9. Cadbury’s 1990s ad in a parallel 2021 universe. 

With the same music, storyline and setting, Cadbury changed the perspective of an ad launched in early 1990s, and gave it a fresh concept. While in the previous ad, we saw a male cricketer on the field while his female friend cheers for him, the recreated ad featured a new take on it, as it reversed the gender stereotypes. The ad showed a women’s cricket team on the field, while the male friend of the cricketer comes running towards her as she hits a six.

Here’s the old ad:

10. ACKO Insurance’s proud pride moment.

The ad is a critique on the tokenistic mindset of the society, who put on the garb of being so-called progressive but reality check proves them otherwise.

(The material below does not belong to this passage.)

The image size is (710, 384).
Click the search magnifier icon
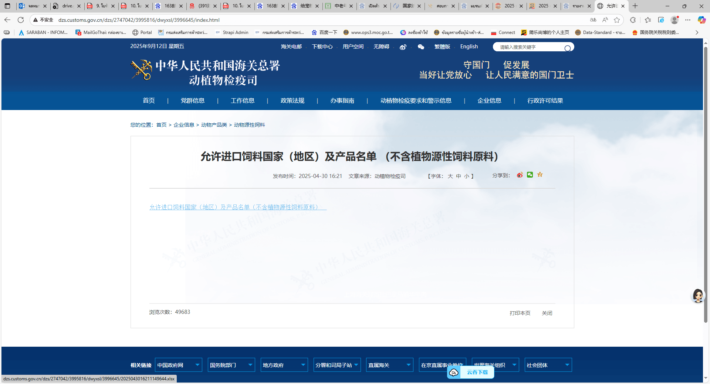[567, 48]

In the advertisement, we see a man having changed the cover of his Facebook profile in support of pride, but when his friends reveal to him that his own son belongs to the LGBTQ+ community, he finds it hard to accept. The ad wanted to ask parents and families to accept their children and family members for who they are. 

11. A woman’s identity is much more than just announcing “Prega News”.

As we live in a society which measures a woman’s worth by her being married and bearing children, the ad by Prega News shifted the narrative as it wanted to show that mother or not, a woman is complete the way she is. Featuring a woman who couldn’t experience motherhood, the ad sheds light on a woman’s distinct identity which doesn’t depend on societal norms. 

12. Stayfree and the taboo conversation. 

Stayfree’s ad campaign broke the taboo of periods being an uncomfortable topic which can’t be discussed between a father and a daughter. It tried to bring forth the idea that as menstruation is a natural process which happens to most females, the conversation around it should be just as natural, and not swept under the carpet as a “woman’s talk”. 

Which of these ads did you find the best?